Si te apasionan los juegos de rapidez y reflejos, ‘Quita esa mano’ de SD Games es el nuevo juego de mesa que no deberías perderte
El núcleo del juego es extremadamente sencillo. Quita esa mano es un título de velocidad y discriminación visual en el que, a grandes rasgos, podemos ajustar la dificultad y el desafío. El objetivo no es otro que conseguir ser el primero en encontrar y tocar la carta que coincide con el número y el tipo de Dulce que hayamos obtenido en los dos dados. Hasta aquí, fácil de entender.
Pero a medida que el juego avance, los jugadores podemos hacer interrupciones, ralentizar el progreso de los rivales y buscar la forma de ganar complicándole la vida al contrario. La disposición de la mesa es muy sencilla y colorida, y las reglas suministradas, fáciles de entender. Y claro, hay penalizaciones. Si se toca la carta que no es, hay que pagar un peaje.

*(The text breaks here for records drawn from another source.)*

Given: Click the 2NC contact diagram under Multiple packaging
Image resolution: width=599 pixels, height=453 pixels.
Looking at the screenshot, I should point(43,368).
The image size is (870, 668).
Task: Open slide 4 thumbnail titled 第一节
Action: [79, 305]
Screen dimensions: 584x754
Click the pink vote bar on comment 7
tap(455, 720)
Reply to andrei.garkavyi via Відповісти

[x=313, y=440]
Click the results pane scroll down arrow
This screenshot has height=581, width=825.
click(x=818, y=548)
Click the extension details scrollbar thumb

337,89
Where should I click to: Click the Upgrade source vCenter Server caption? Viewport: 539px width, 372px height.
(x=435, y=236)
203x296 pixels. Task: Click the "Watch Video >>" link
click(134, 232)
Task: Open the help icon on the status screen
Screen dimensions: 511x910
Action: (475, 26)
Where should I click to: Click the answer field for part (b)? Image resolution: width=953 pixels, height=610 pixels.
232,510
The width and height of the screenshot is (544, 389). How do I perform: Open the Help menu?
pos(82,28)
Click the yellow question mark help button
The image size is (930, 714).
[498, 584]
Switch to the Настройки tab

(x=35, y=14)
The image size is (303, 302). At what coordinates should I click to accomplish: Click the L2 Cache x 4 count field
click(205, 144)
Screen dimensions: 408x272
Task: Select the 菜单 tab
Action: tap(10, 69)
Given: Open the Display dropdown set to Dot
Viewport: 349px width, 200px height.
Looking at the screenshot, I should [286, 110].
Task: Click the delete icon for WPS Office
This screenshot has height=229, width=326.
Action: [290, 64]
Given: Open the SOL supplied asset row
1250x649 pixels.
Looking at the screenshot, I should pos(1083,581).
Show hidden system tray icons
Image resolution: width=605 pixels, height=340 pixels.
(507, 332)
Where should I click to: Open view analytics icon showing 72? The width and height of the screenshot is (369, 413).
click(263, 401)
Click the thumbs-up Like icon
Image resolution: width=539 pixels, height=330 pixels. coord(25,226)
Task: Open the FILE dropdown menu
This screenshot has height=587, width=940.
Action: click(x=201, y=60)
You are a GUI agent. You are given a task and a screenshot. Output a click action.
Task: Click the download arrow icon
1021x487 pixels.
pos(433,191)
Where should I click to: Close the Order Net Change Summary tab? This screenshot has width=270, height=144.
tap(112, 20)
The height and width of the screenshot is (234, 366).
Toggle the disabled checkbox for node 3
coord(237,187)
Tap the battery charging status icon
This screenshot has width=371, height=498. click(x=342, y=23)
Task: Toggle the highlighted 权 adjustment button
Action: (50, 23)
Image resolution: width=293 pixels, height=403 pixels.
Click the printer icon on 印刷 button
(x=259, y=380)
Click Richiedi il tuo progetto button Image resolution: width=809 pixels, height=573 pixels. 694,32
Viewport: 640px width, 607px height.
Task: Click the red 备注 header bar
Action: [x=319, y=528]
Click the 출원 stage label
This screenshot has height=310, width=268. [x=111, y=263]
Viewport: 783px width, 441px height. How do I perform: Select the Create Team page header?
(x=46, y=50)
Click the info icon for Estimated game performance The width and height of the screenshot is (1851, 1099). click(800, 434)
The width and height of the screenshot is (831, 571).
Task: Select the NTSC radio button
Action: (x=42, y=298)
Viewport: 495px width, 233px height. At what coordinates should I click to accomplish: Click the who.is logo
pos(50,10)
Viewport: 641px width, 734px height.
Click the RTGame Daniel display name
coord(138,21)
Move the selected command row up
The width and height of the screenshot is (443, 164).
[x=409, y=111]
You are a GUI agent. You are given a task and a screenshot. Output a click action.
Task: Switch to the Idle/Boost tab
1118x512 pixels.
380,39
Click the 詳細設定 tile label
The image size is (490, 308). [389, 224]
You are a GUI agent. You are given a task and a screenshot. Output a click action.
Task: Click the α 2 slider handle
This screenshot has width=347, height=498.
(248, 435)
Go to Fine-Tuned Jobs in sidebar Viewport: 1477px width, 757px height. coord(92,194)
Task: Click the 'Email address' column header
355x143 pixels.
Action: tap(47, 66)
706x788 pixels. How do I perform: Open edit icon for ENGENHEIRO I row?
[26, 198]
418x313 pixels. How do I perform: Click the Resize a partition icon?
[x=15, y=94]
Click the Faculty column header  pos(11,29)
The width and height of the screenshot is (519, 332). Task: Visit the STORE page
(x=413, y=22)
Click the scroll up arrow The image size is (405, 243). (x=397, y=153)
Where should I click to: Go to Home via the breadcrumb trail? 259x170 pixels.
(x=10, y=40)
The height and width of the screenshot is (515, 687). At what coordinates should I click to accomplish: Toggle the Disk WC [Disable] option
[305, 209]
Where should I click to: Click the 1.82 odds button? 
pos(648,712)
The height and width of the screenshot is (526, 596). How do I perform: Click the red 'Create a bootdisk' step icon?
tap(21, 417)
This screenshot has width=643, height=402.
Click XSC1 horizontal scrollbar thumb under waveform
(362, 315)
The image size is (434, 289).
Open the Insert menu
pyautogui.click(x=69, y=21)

De verdad, no es un juego complicado de comprender, y mucho menos de dominar. Eso sí, es muy recomendable comenzar por el nivel 1 de velocidad -existen hasta 16 variantes- y empezar desde lo más sencillo en lo relativo a las cartas de restricción. Suena enrevesado, pero el juego te va marcando el ritmo.
Hay que destacar que estas cartas de restricción son aquellos impedimentos que dificultan que los jugadores puedan tocar ciertas cartas de Dulce. Es muy importante que, sea cual sea la restricción, los jugadores respeten dicho limite durante la partida. Ahora, ¿se pueden jugar sin ellas? Pues mirad, sí. Le quita mucha gracia al asunto, pero permite que los jugadores menos avezados o los pequeños de la casa jueguen y disfruten sin mucho lío, y es una forma interesante de echar un par de partidas introductorias.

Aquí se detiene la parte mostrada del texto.